*DOCUMENTO*
+ + + + + + +

A mobilidade geográfica também surge como uma possibilidade para alguns dos alunos inquiridos, sobretudo para os alunos descendentes de imigrantes. São cerca de 55% os alunos que consideram a hipótese de viver noutro país, percentagem que ascende aos 73% nos alunos de origem imigrante, e é ainda mais elevada nos alunos com origem nos PALOP. E este desejo não decorre necessariamente de, nem se confunde com, uma tentativa de regresso às origens, já que só uma percentagem residual de casos assinala querer residir no país de origem dos progenitores, tal como ilustra Jailson. "Viver? Não sei. Eu acho que já me habituei ao estilo de vida daqui. A minha mãe diz-me que viver lá em Angola, eu ia ter uma grande desilusão. Porque eu estou habituado a ter tudo aqui e se estar lá, ia-me faltar algumas coisas. E que eu ia ter uma desilusão. Pelo que os meus amigos contam, se calhar, é diferente da ideia que a minha mãe tem. A minha mãe saiu quando Angola estava numa situação mesmo péssima. E agora como já está melhor, as condições já estão melhores. Mas acho que já me habituei. Eu podia viver lá 1 ano ou 2, mas ia sentir muitas saudades daqui. Acho que aqui já está a minha vida." (Jailson, 14 anos, chegou com 1 ano, ascendência angolana).

+ + + + + + +

Dados de apontamento do alvo:
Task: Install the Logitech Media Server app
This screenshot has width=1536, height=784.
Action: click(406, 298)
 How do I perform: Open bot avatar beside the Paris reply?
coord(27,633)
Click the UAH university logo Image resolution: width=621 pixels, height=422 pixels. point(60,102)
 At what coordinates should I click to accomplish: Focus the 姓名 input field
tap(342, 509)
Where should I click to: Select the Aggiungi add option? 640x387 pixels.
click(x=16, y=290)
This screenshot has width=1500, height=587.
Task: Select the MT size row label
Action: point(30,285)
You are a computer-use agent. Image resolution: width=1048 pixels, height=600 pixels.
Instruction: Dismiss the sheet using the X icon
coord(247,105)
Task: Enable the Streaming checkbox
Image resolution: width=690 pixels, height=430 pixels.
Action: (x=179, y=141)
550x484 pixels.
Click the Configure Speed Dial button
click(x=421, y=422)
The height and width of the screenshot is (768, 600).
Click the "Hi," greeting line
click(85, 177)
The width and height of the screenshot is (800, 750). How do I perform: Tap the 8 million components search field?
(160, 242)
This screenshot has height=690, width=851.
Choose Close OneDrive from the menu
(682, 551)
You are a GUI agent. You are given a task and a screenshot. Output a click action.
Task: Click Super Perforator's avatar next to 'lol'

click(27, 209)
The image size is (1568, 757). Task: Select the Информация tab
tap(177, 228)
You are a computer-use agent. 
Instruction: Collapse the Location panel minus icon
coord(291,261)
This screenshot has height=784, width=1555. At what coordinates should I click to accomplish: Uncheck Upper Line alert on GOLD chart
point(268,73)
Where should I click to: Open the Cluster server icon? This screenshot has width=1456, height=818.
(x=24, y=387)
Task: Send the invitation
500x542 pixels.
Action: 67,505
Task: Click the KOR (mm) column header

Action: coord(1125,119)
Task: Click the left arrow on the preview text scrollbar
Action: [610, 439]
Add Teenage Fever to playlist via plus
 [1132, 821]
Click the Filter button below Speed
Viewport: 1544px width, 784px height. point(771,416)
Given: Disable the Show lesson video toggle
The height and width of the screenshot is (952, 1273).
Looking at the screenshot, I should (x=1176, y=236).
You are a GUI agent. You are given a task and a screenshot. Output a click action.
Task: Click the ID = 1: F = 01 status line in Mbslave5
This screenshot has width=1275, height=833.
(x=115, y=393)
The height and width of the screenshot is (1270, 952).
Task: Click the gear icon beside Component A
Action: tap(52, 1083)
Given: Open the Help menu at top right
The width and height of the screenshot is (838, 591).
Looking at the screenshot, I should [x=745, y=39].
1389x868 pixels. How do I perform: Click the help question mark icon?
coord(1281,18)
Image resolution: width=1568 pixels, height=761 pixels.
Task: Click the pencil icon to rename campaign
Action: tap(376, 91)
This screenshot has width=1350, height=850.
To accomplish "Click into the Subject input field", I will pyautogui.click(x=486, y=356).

+ + + + + + +

*TAREFAS A FAZER*
a) Responda a estas perguntas sobre o texto da mobilidade geográfica:
(i) Que percentagem aproximada dos alunos considera a hipótese de viver noutro país?
(ii) A que percentagem ascende esse valor nos alunos de origem imigrante?
(iii) Com que idade chegou Jailson?
b) Traduza para inglês, por favor, esta frase do texto da mobilidade geográfica: "A minha mãe saiu quando Angola estava numa situação mesmo péssima."

*RESPOSTAS POR TAREFA*
a)
(i) Cerca de 55%.
(ii) 73%.
(iii) Com 1 ano.

b) My mother left when Angola was in a truly terrible situation.